Very clever. And very funny. Ingenious way of getting the various board games insinuated, most especially connect 4 (I sense you were getting desperate here but it paid off, lol!). Well done!

syorkslad26

Jubbly at 08:22 on 26 June 2006  Report this post
Hi shatner, I really liked this, lovely stuff, quite spooky in a way. Just one teeny suggestion, when she gives the directions, go past jail etc, maybe you could add, something like 'It's the red house', just to keep the flow going.

Very original and good pay off.

Jubbly

Account Closed at 15:19 on 26 June 2006  Report this post
Very clever, David,
you kept the theme running nicely throughout.
I think you could cut or ham up some of the non-board parts e.g.:

DRIVER: Can you tell me what happened?

MRS WADDINGTON: He was coming in to get the candlesticks. They were up on
the shelf they must have fallen on him. When I heard the
crash I came in and found him on the floor.


I think it was in the study, the candlestick etc

MEDIC: We need to get him to hospital


F/X: FADE TO AMBULANCE SIRENS COMING FROM

INSIDE THE AMBULANCE


MEDIC: He's bleeding badly (pause) we're out of big
bandages.


DRIVER: Just join some small ones together.

MEDIC: How many?

DRIVER: I don’t know. Connect 4.

Likewise, I think you could reduce the operating theatre part and maybe get a Happy Families reference in.

Exercise brief:
Copy the part of the comment thread that opens with the words containing "Jubbly at 08:22" and closes with "running nicely throughout.", replacing "spooky" with "eerie".

Given data:

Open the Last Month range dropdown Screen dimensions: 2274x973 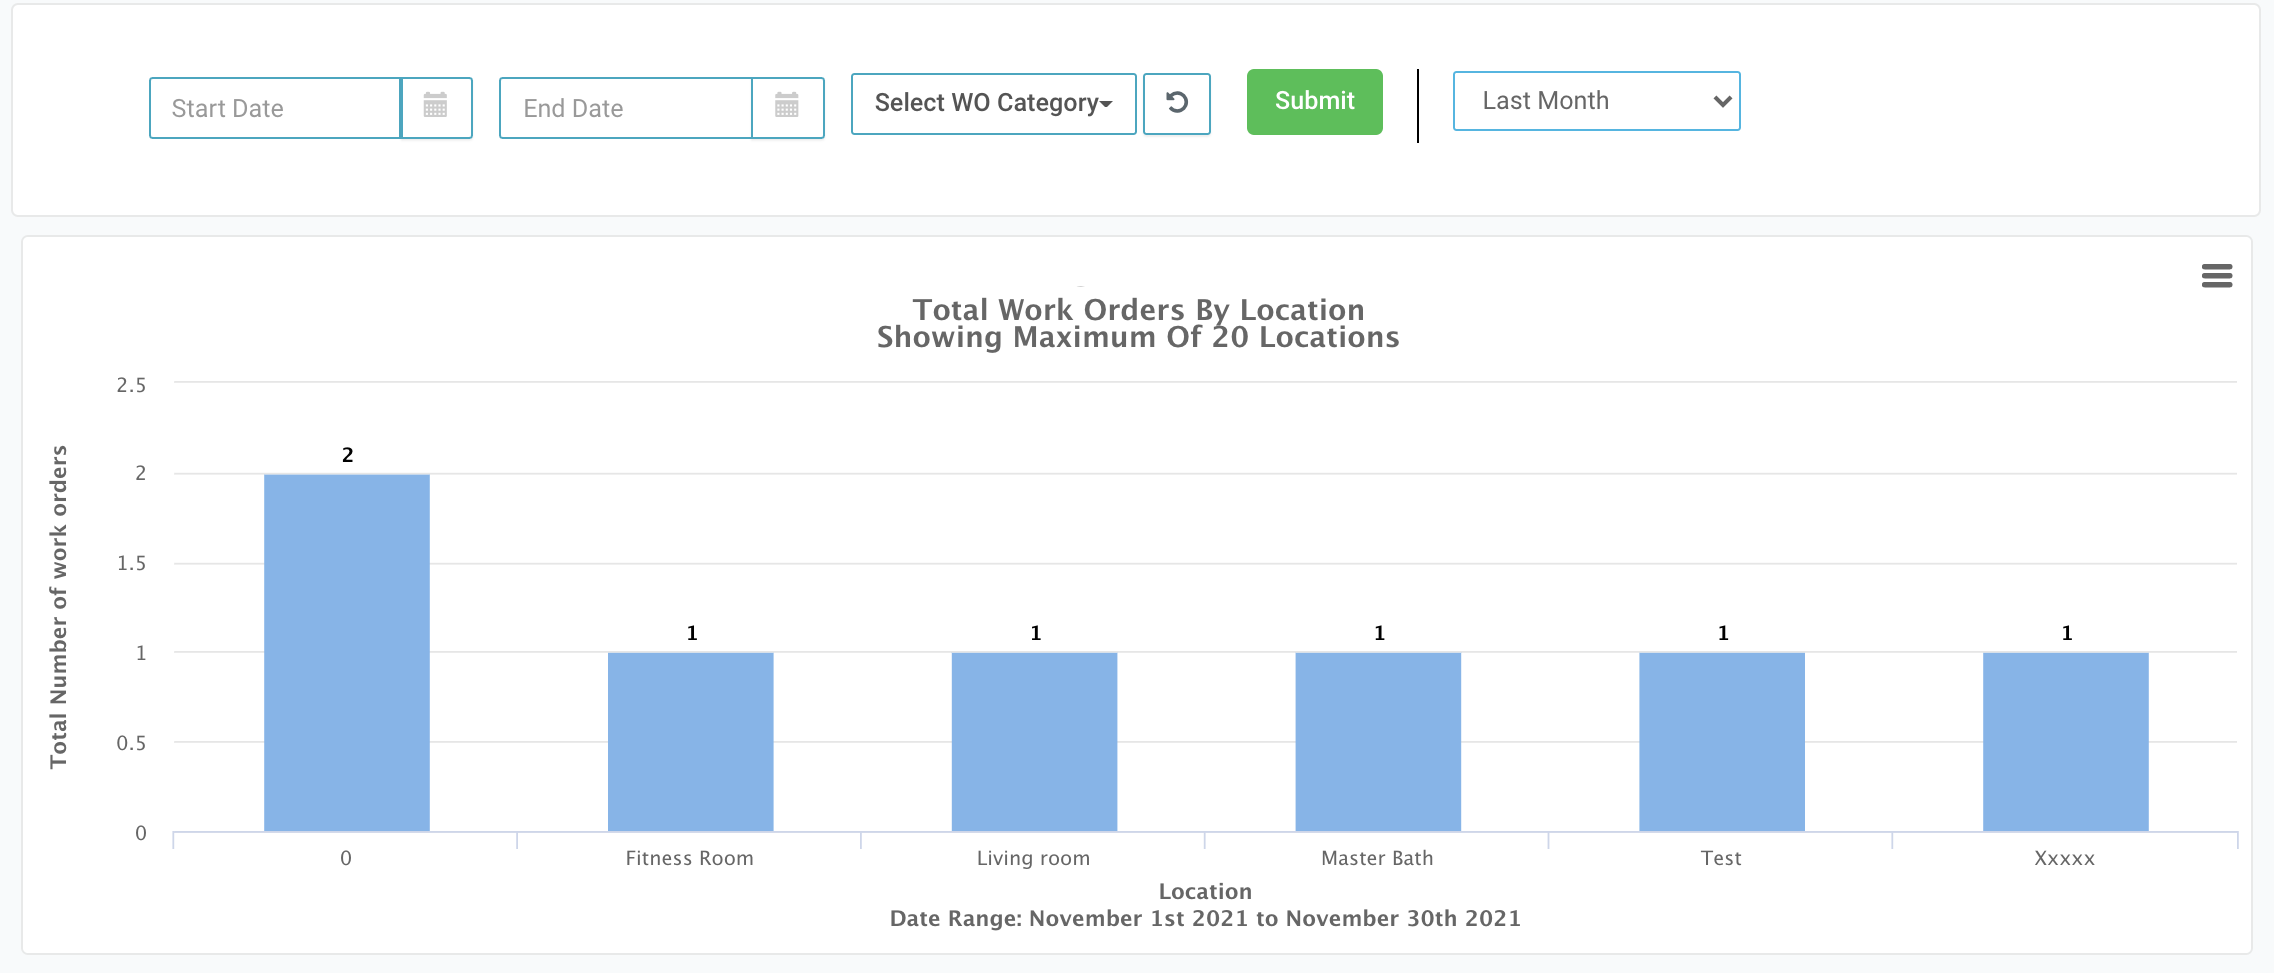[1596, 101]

Answer for the task:
Jubbly at 08:22 on 26 June 2006  Report this post
Hi shatner, I really liked this, lovely stuff, quite eerie in a way. Just one teeny suggestion, when she gives the directions, go past jail etc, maybe you could add, something like 'It's the red house', just to keep the flow going.

Very original and good pay off.

Jubbly

Account Closed at 15:19 on 26 June 2006  Report this post
Very clever, David,
you kept the theme running nicely throughout.